Papa visited Elizabeth Barrett Browning in Rome. She was suffering from the illness that she didn’t expect to recover from. Robert Browning usually prohibited her from world visitors but as Papa was famous, and he brought a letter of introduction, and a report about his intimate relations with Napoleon she said, “I’II talk to him.” She confirmed that they had similar views and she was glad to hear it confirmed by a disciple of Bentham, true, liberal and of distinguished intelligence.” She died on June 29, 1861.
The most talked about death this year was of course that of Prince Albert. Edgar was invited to the funeral.
Prince Albert died on 14 December 1861 at Windsor Castle. His remains were moved to the entrance to the Royal Vault in St George's Chapel at Windsor before being taken to the new Mausoleum at Frogmore. The hearse was drawn by six horses and escorted by the 2nd Regiment of Life Guards, dismounted, and by the 1st Battalion of Scots Fusiliers with reversed arms. Four carriages followed the hearse. Benjamin Disraeli's comment on Prince Albert's death was: 'With Prince Albert we have buried our Sovereign. This German Prince has governed England for twenty-one years with a wisdom and energy such as none of our kings has ever shown'.

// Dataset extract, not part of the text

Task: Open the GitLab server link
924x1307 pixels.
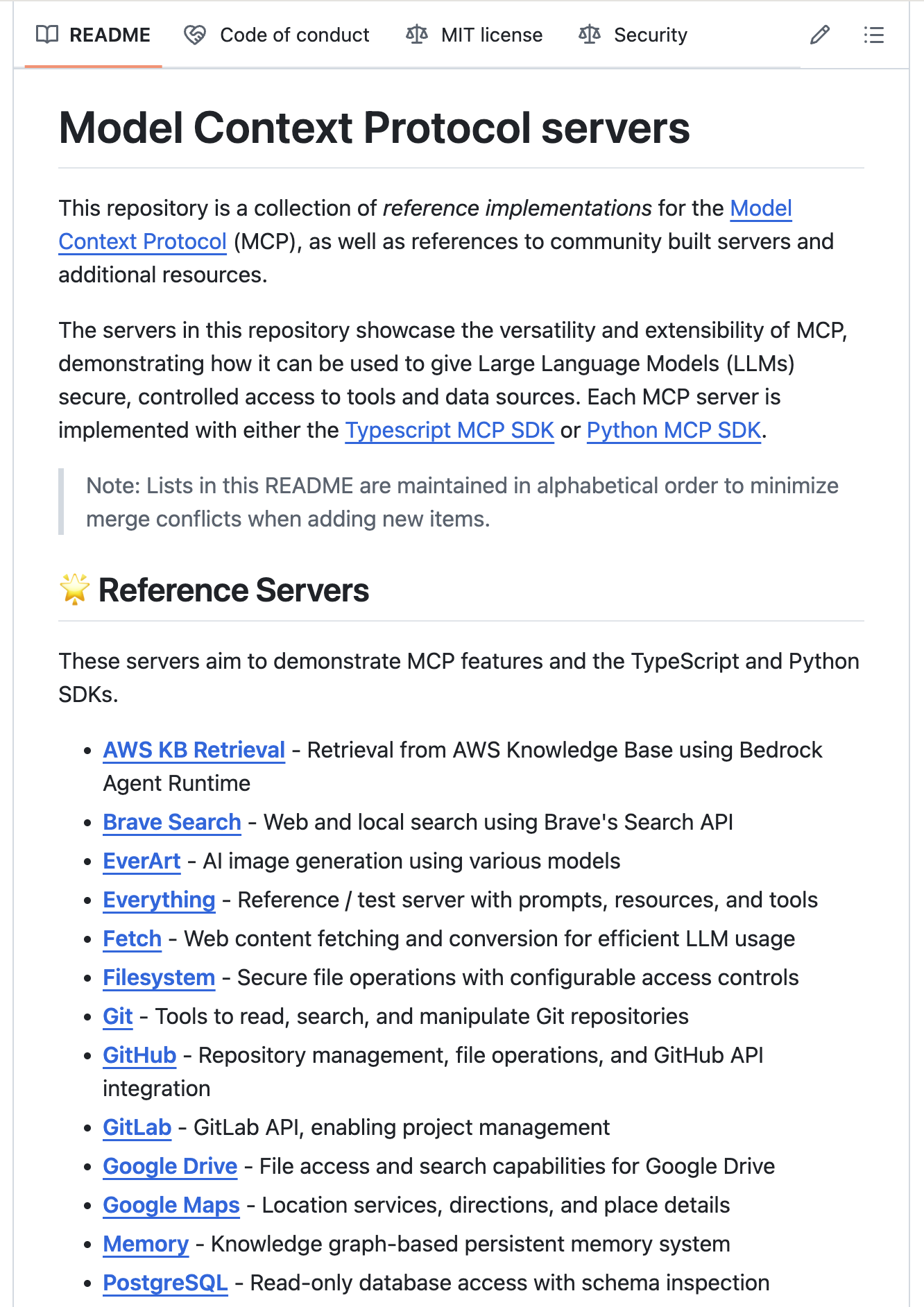Action: pyautogui.click(x=137, y=1127)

My brother Edgar was a good friend of the Prince, having worked with him over the Crystal Palace Great Exhibition in 1851, and thereafter as part of the committee which decided how to spend the money raised by it. Shortly after the funeral, the Queen made Edgar a Companion of the Most Honourable Order of the Bath.

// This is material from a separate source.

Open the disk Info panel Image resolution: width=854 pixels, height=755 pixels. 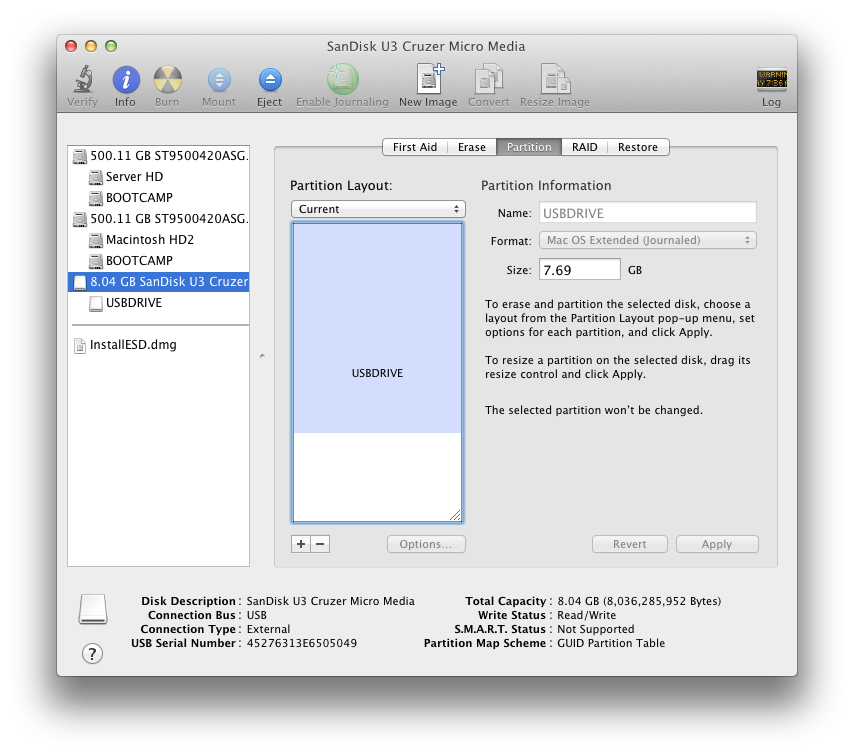click(x=125, y=80)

In 1862 Harriet Martineau, a leading Unitarian of the time, told a story about Papa. Someone who had known Papa as a boy had told her sister, that, forbidden by his mother to have the silk handkerchief he wanted, he found one in the street, salvaged a presentable piece of it, and sewed it to a cotton handkerchief, allowing the silk corner to hang from his pocket. She obviously thought that showed his devious mind, but I think it shows great resourcefulness.
Harriet Martineau really does not like Papa and described him privately as 'a supreme charlatan and worse—a cheat, a liar, and, at least once, a swindler.' Others see him as ostentatious, self seeking, and obsequious. Nobody denies his talent, however, and many testify to his personal integrity in matters of conscience.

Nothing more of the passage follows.